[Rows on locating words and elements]
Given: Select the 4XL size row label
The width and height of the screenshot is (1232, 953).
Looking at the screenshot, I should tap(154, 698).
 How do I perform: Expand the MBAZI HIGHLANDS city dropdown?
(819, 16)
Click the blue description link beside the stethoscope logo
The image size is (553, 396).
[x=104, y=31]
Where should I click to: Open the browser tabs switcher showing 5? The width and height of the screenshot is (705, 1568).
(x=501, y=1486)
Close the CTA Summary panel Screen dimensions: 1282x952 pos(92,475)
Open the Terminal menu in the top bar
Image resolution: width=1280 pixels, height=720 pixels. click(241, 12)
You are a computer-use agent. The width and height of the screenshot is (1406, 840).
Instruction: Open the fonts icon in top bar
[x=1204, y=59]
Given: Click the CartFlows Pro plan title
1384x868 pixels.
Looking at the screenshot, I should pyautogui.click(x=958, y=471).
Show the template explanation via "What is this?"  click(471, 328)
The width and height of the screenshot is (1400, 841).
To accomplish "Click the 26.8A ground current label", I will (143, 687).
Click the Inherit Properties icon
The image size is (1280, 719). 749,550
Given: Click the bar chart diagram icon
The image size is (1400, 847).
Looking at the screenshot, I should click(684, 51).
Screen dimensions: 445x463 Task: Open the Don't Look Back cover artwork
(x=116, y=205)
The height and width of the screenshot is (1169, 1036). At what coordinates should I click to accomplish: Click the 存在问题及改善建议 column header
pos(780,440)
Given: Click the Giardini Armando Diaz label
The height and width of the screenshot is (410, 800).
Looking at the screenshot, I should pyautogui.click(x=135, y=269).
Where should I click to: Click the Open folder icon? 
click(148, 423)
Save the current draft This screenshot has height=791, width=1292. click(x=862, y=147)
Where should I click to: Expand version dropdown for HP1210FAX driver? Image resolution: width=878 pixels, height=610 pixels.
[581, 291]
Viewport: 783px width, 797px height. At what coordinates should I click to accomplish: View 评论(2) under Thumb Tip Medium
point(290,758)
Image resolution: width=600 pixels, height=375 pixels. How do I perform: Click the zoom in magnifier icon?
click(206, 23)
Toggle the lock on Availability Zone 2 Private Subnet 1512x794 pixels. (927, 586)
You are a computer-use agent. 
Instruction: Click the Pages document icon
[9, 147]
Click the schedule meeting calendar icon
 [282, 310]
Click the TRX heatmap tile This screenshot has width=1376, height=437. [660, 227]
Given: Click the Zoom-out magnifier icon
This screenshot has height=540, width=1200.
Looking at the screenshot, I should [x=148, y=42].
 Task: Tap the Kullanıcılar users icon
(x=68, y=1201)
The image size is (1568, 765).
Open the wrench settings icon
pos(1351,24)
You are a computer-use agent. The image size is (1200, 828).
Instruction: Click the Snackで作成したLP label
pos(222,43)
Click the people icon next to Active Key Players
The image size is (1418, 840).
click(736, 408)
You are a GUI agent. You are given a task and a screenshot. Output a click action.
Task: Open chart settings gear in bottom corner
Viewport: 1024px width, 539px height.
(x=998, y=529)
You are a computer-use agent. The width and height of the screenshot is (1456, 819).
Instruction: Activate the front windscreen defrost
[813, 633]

**What to do**: Reproduce every one of the rows above verbatim, line for line.

**Solution below**:
Given: Select the 4XL size row label
The width and height of the screenshot is (1232, 953).
Looking at the screenshot, I should tap(154, 698).
 How do I perform: Expand the MBAZI HIGHLANDS city dropdown?
(819, 16)
Click the blue description link beside the stethoscope logo
The image size is (553, 396).
[x=104, y=31]
Where should I click to: Open the browser tabs switcher showing 5? The width and height of the screenshot is (705, 1568).
(x=501, y=1486)
Close the CTA Summary panel Screen dimensions: 1282x952 pos(92,475)
Open the Terminal menu in the top bar
Image resolution: width=1280 pixels, height=720 pixels. click(241, 12)
You are a computer-use agent. The width and height of the screenshot is (1406, 840).
Instruction: Open the fonts icon in top bar
[x=1204, y=59]
Given: Click the CartFlows Pro plan title
1384x868 pixels.
Looking at the screenshot, I should pyautogui.click(x=958, y=471).
Show the template explanation via "What is this?"  click(471, 328)
The width and height of the screenshot is (1400, 841).
To accomplish "Click the 26.8A ground current label", I will (143, 687).
Click the Inherit Properties icon
The image size is (1280, 719). 749,550
Given: Click the bar chart diagram icon
The image size is (1400, 847).
Looking at the screenshot, I should click(684, 51).
Screen dimensions: 445x463 Task: Open the Don't Look Back cover artwork
(x=116, y=205)
The height and width of the screenshot is (1169, 1036). At what coordinates should I click to accomplish: Click the 存在问题及改善建议 column header
pos(780,440)
Given: Click the Giardini Armando Diaz label
The height and width of the screenshot is (410, 800).
Looking at the screenshot, I should pyautogui.click(x=135, y=269).
Where should I click to: Click the Open folder icon? 
click(148, 423)
Save the current draft This screenshot has height=791, width=1292. click(x=862, y=147)
Where should I click to: Expand version dropdown for HP1210FAX driver? Image resolution: width=878 pixels, height=610 pixels.
[581, 291]
Viewport: 783px width, 797px height. At what coordinates should I click to accomplish: View 评论(2) under Thumb Tip Medium
point(290,758)
Image resolution: width=600 pixels, height=375 pixels. How do I perform: Click the zoom in magnifier icon?
click(206, 23)
Toggle the lock on Availability Zone 2 Private Subnet 1512x794 pixels. (927, 586)
You are a computer-use agent. 
Instruction: Click the Pages document icon
[9, 147]
Click the schedule meeting calendar icon
 [282, 310]
Click the TRX heatmap tile This screenshot has width=1376, height=437. [660, 227]
Given: Click the Zoom-out magnifier icon
This screenshot has height=540, width=1200.
Looking at the screenshot, I should [x=148, y=42].
 Task: Tap the Kullanıcılar users icon
(x=68, y=1201)
The image size is (1568, 765).
Open the wrench settings icon
pos(1351,24)
You are a computer-use agent. The image size is (1200, 828).
Instruction: Click the Snackで作成したLP label
pos(222,43)
Click the people icon next to Active Key Players
The image size is (1418, 840).
click(736, 408)
You are a GUI agent. You are given a task and a screenshot. Output a click action.
Task: Open chart settings gear in bottom corner
Viewport: 1024px width, 539px height.
(x=998, y=529)
You are a computer-use agent. The width and height of the screenshot is (1456, 819).
Instruction: Activate the front windscreen defrost
[813, 633]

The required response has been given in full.